Activity →
Would you retype, word for word, the line with "Screen dimensions: 583x488" and each line after it to the end of the entries below, leaving the pictures out?

Materials provided →
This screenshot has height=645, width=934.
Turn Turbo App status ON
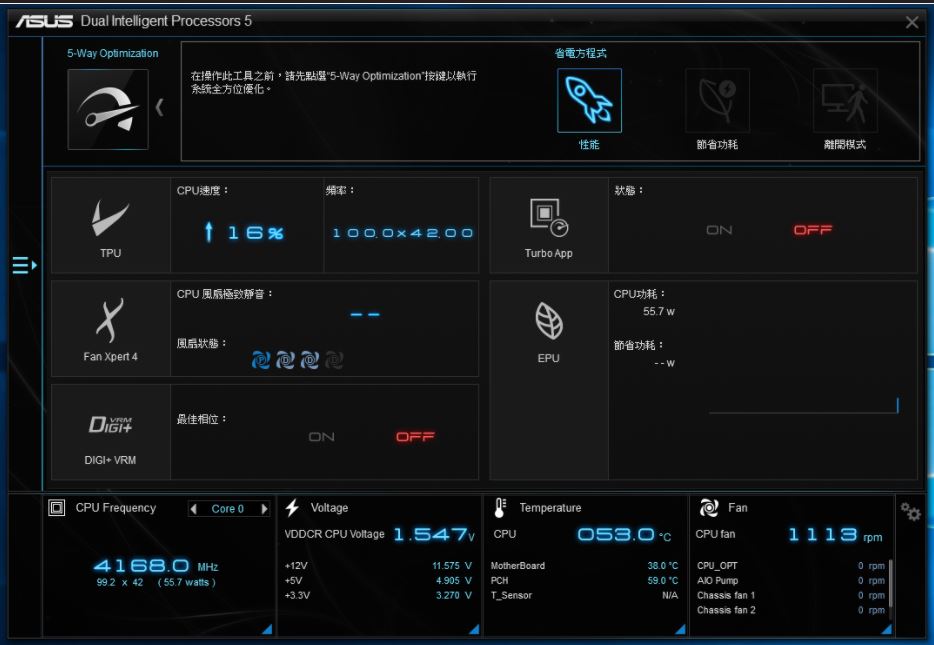(719, 230)
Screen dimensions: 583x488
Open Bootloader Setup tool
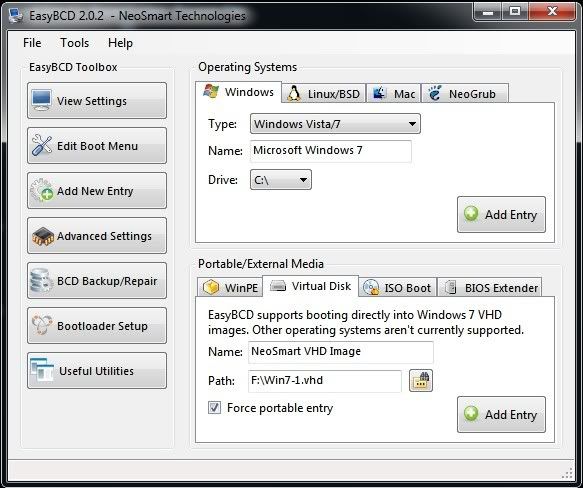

Response for this exercise →
Screen dimensions: 583x488
Open Bootloader Setup tool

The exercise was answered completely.